Start of The data

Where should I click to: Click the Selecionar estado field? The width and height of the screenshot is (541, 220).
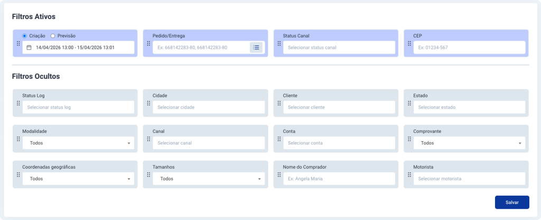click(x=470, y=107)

End of The data
Start of The data

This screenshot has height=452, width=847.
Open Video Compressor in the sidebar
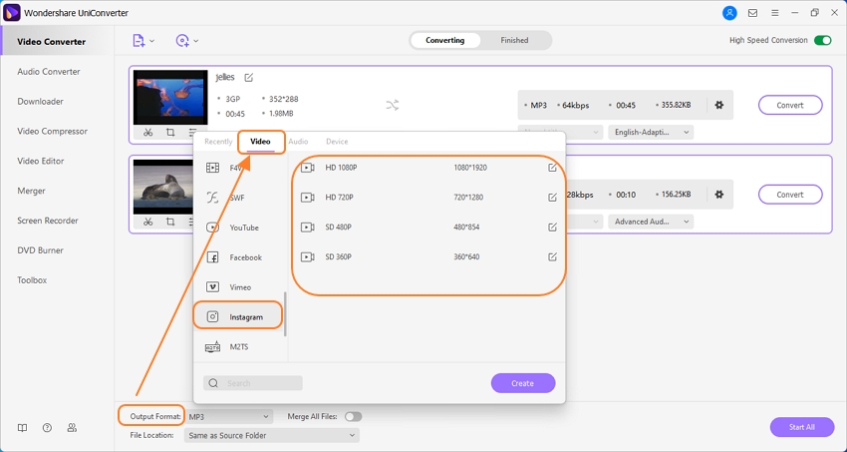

End of The data
Start of The data

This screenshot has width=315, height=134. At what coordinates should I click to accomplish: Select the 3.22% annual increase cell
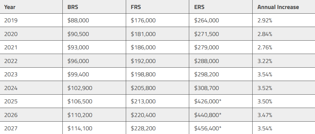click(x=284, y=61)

End of The data

- [Aim of the exercise] Convert the listing lines between the one containing "Where should I" and the one containing "click(x=470, y=107)", inclusive, into a JSON list of strings with one string per line, skipping blank lines. Leave the pictures out of the answer.

- [Exercise result]
[
  "Where should I click to: Click the Selecionar estado field? The width and height of the screenshot is (541, 220).",
  "click(x=470, y=107)"
]